DATA EXCERPTS |
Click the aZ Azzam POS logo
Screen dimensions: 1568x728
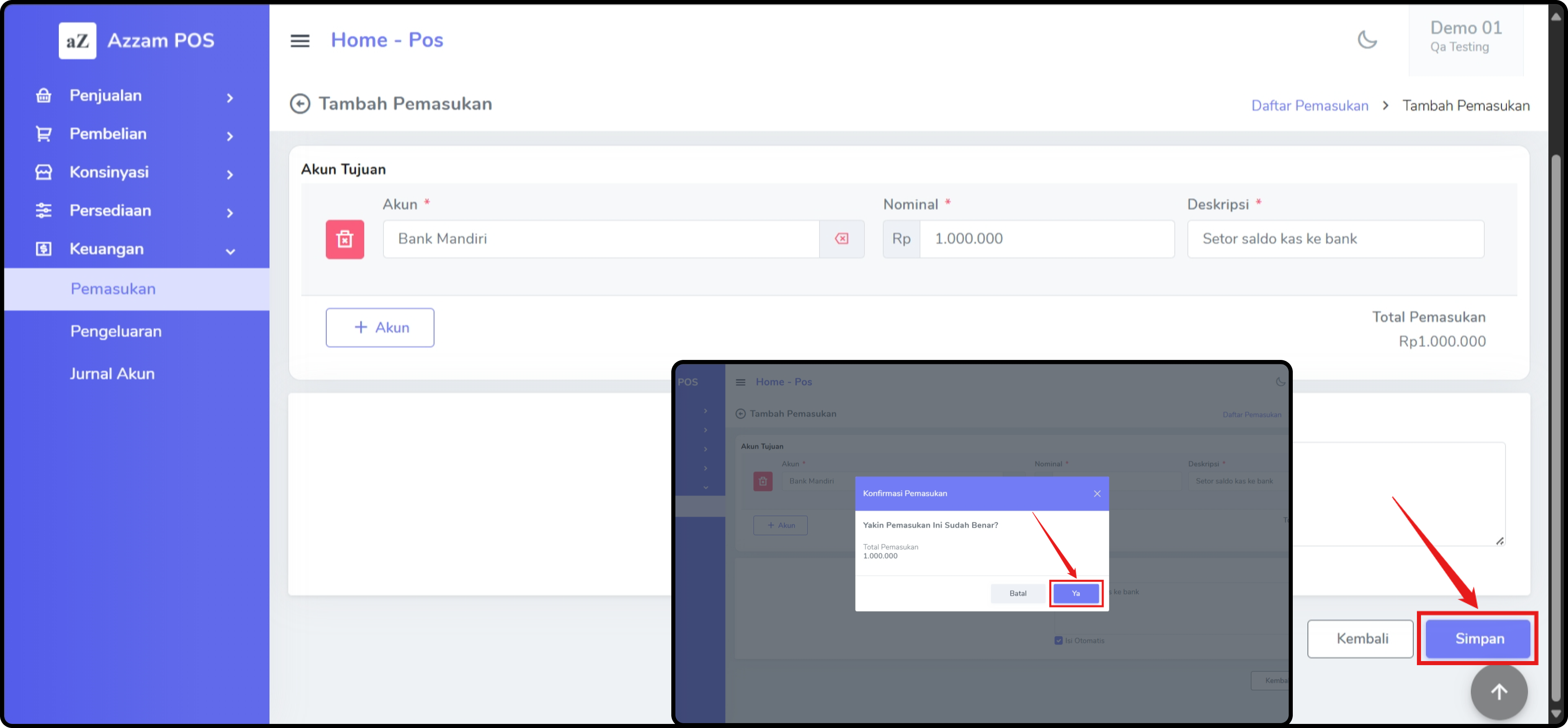tap(77, 41)
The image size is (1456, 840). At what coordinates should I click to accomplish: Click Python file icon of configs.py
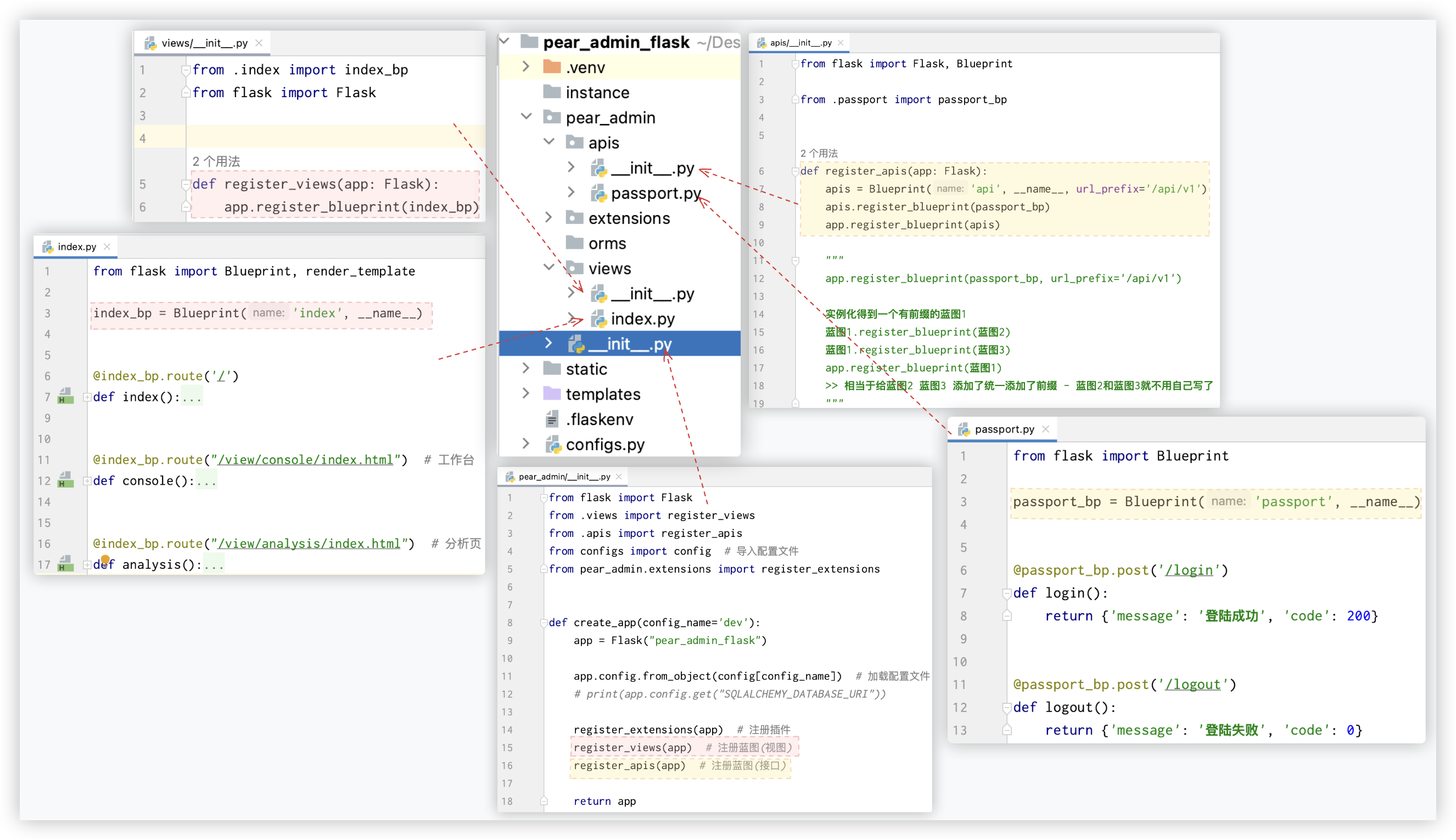click(x=553, y=444)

WHAT TO PRODUCE | Would you please set down the data above again exactly, without its pictures?

REPLY |
Click the aZ Azzam POS logo
Screen dimensions: 1568x728
tap(77, 41)
The image size is (1456, 840). At what coordinates should I click to accomplish: Click Python file icon of configs.py
click(x=553, y=444)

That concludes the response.